Identify each line in the records below that contains the string "height" and copy those lines. Case counts.

## THE INPUT

○ ○ ○

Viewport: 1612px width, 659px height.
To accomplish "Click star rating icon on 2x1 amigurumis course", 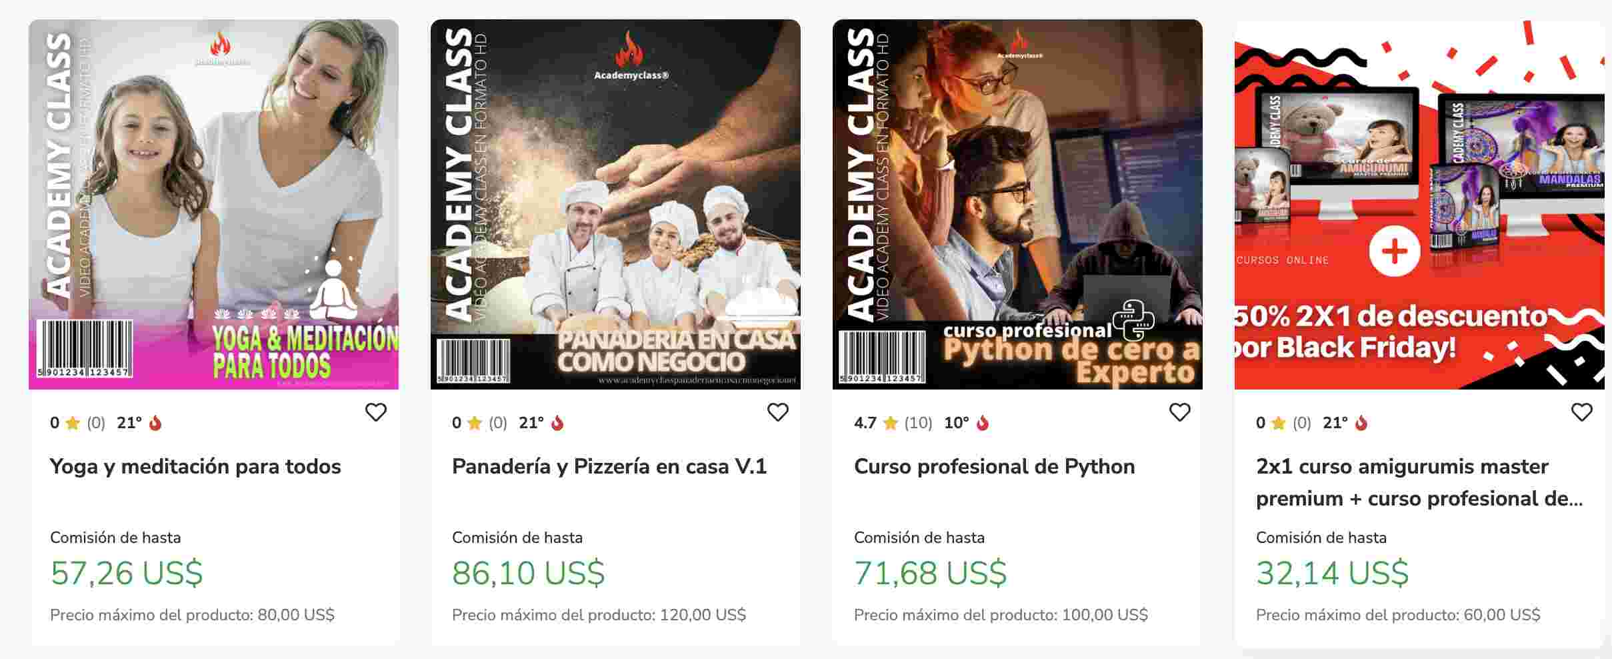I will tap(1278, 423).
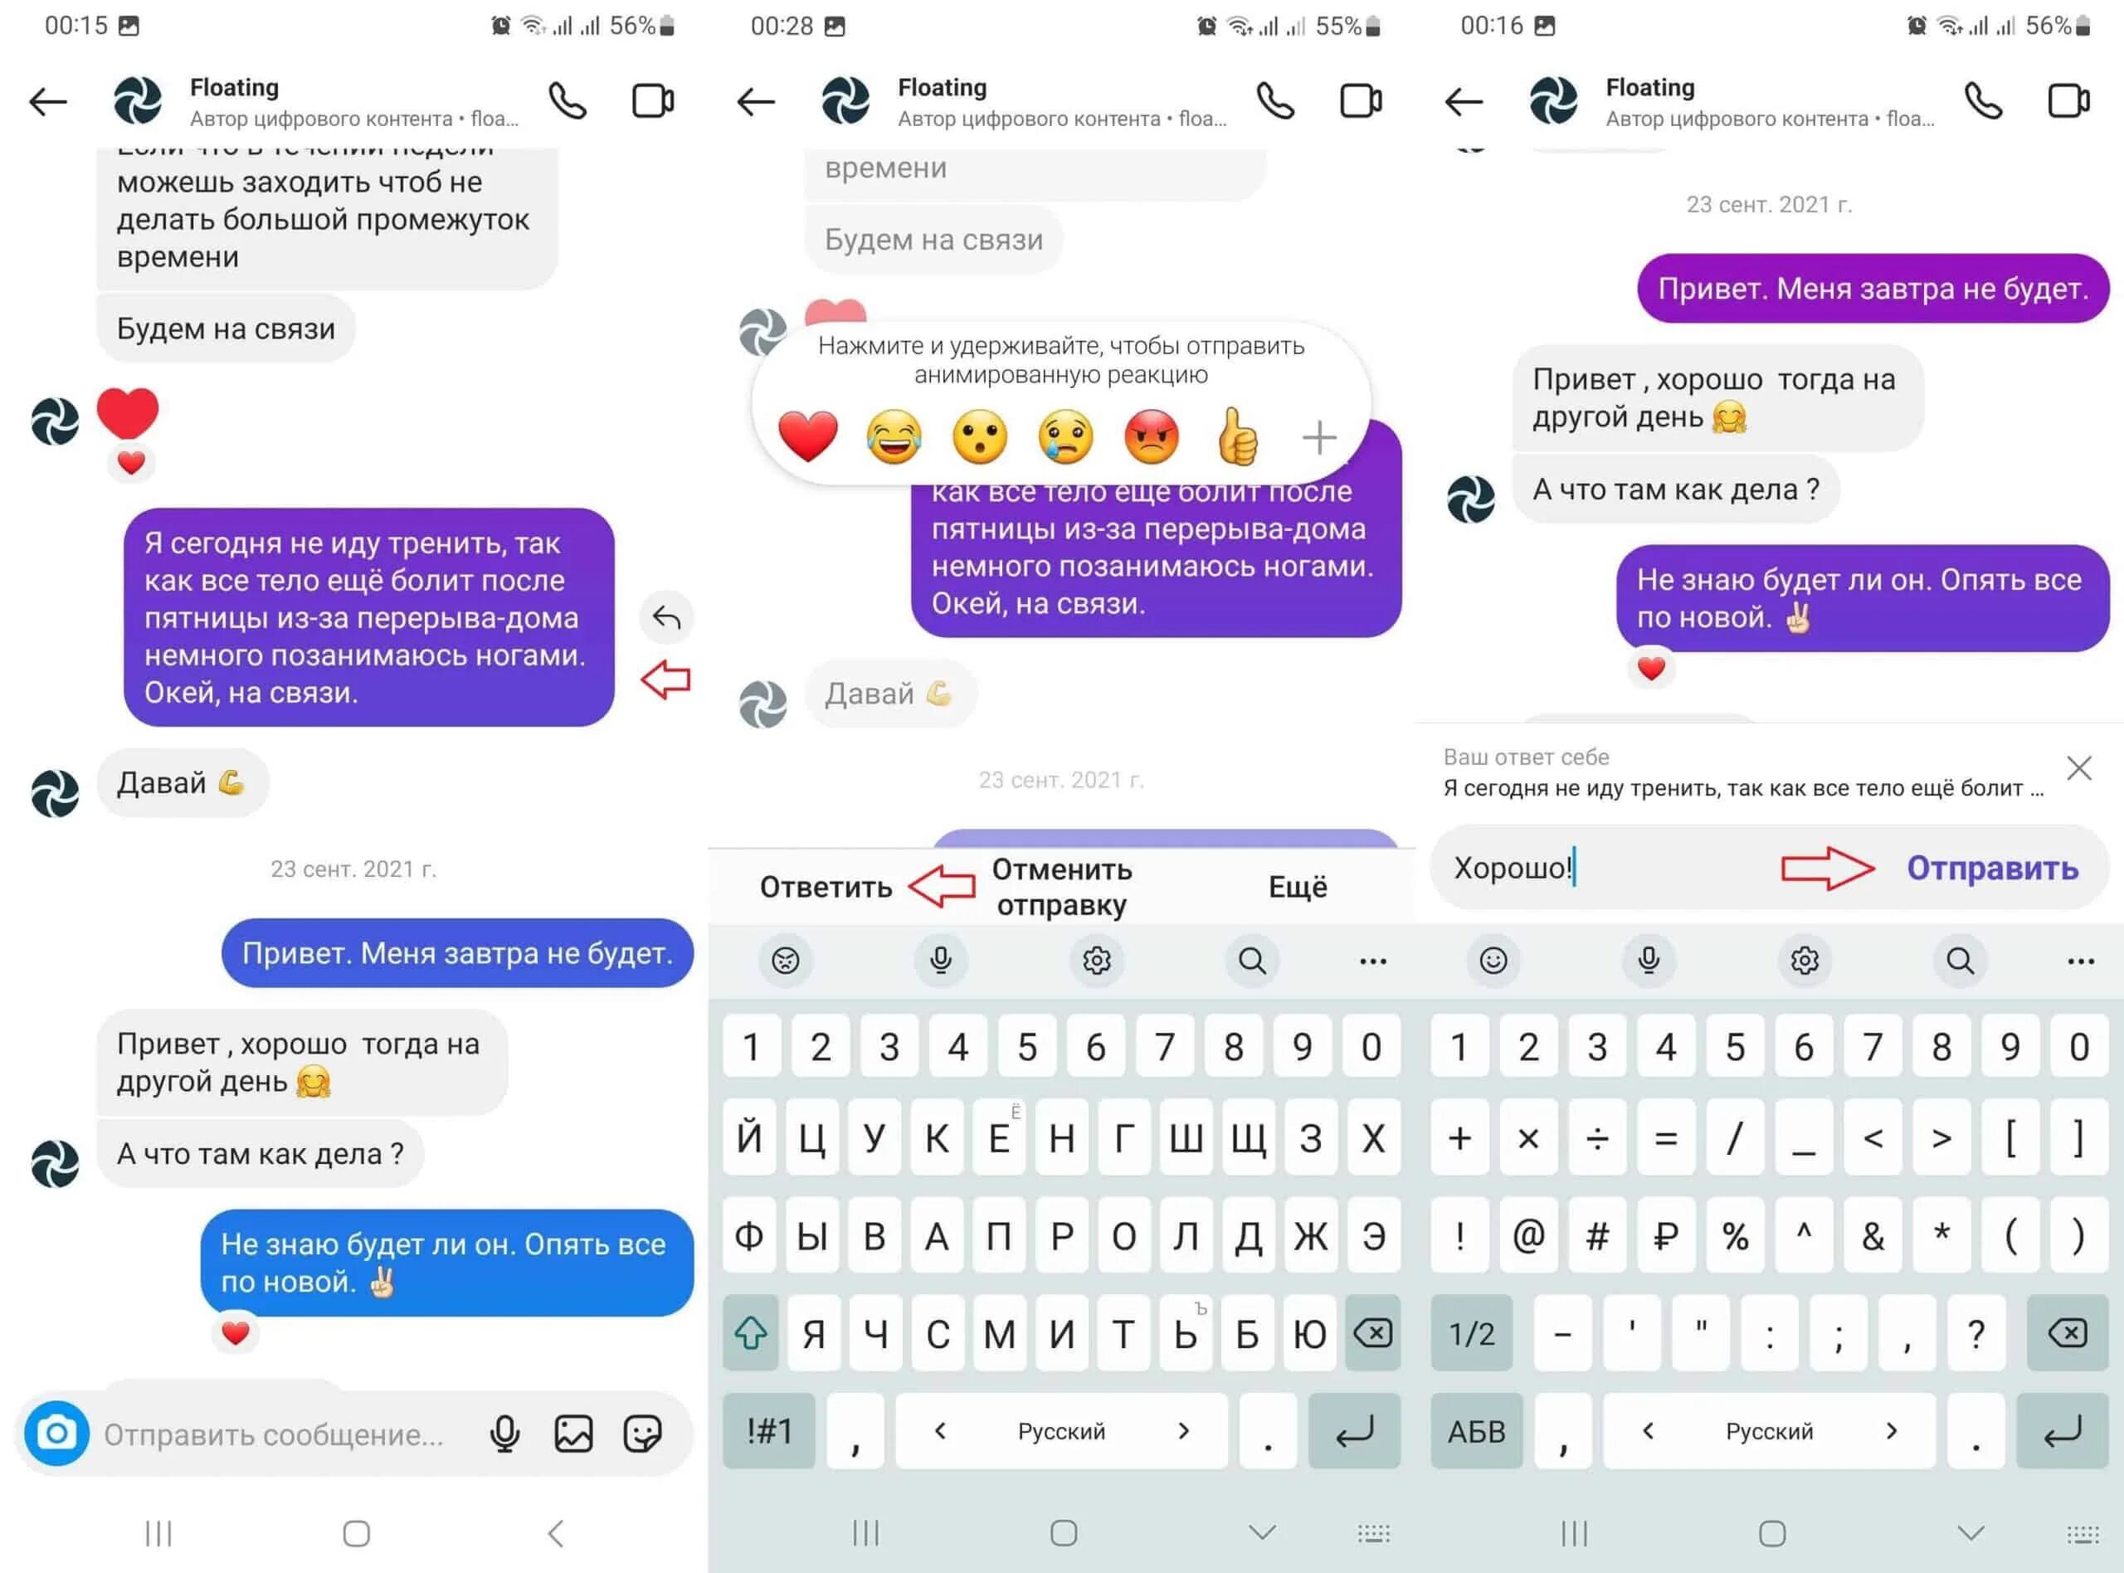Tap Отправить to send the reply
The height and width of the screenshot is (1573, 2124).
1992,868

○ ○ ○

## SOLUTION
Viewport: 1612px width, 659px height.
The height and width of the screenshot is (1573, 2124).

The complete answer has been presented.